Esta releitura ambientalista dirigida por Scott Derrickson ("O Exorcismo de Emily Rose") é discreta no modo como não se resume a cena após cena de efeitos visuais, relevante no modo como actualiza a história (o perigo atómico da Guerra Fria do original é substituído pela destruição que o homem faz sobre a Natureza) e, sobretudo, inesperadamente "de câmara" para o que se esperava um filme de grande espectáculo.

O essencial do que aqui se conta resume-se a duas personagens - Klaatu, o emissário extra-terrestre, perfeito para a impassibilidade de Keanu Reeves, e Helen, a cientista que se torna no seu "guia" na Terra, com Jennifer Connelly transportando o filme aos ombros - e ao modo como o destino da Terra se resume apenas às opções de um homem e de uma mulher.

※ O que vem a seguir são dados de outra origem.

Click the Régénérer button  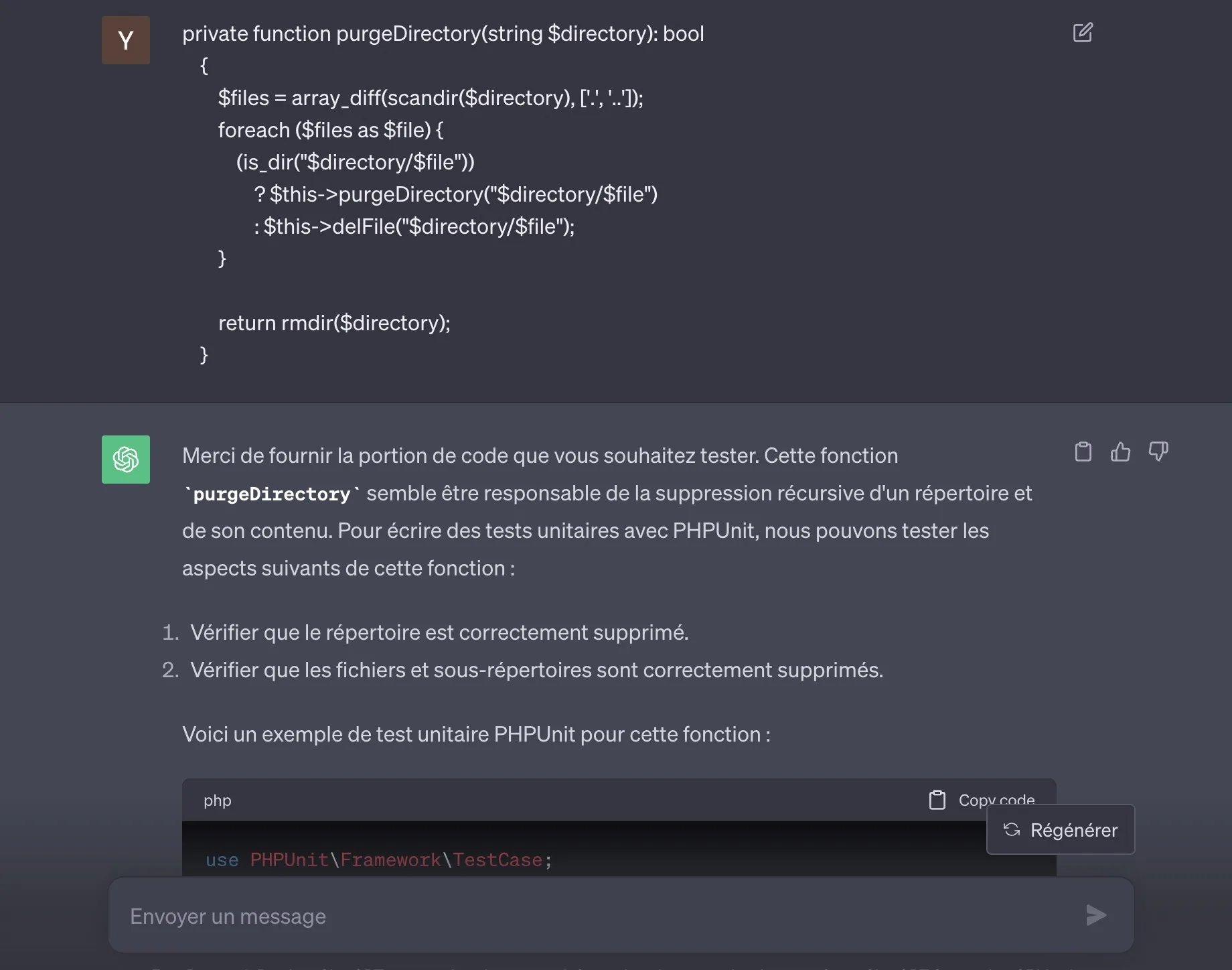(x=1061, y=830)
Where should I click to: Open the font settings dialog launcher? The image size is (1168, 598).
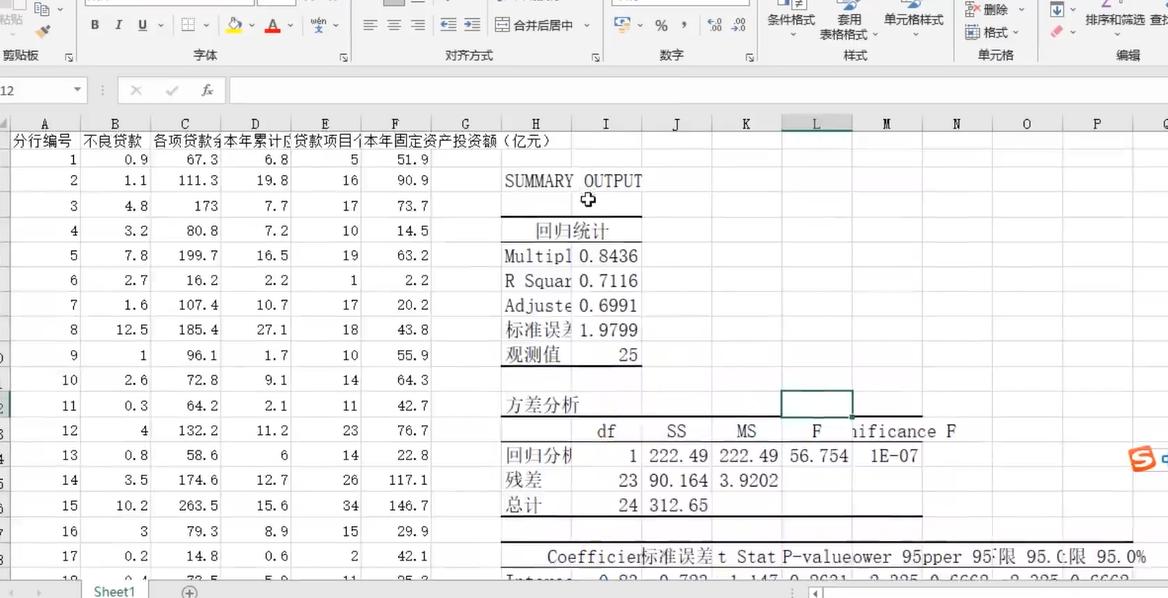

O que abre toda uma pista religiosa, de acordo com a leitura que alguma crítica fez de "O Exorcismo de Emily Rose" como um filme "cristão fundamentalista" - inevitavelmente, a componente apocalíptica de "O Dia em que a Terra Parou" (desde as esferas que recolhem espécies para uma futura replantação da Terra até ao super-robot alienígena que desencadeia o Apocalipse através de insectos que recordam as pragas do Egipto e à ideia da Terra como um planeta onde somos apenas uma de entre muitas espécies sujeitas a um desígnio superior) pode ser lida como metáfora religiosa, ou não fossem a tecnologia e a ciência incapazes de lidar com esta civilização avançada e convenientemente superior. Mas essa metáfora religiosa já estava no original, à imagem da velada crítica do militarismo americano "disparaprimeiro, pergunta-depois", e Derrickson, ciente de estar a fazer um filme para as massas, deixa tudo ambíguo, até mesmo no final "em aberto" que "resolve" a história que se conta no filme mas apenas sublinha como, no seu significado original, "apocalipse" significa "revelação" e "novo princípio".

Dito isto, "O Dia em que a Terra Parou" é fita limpinha e escorreita que se alinha sem problemas no já longo rol das ficções científicas apocalípticas em que o cinema de massas americano se tem empenhado - mas não está ao nível do original.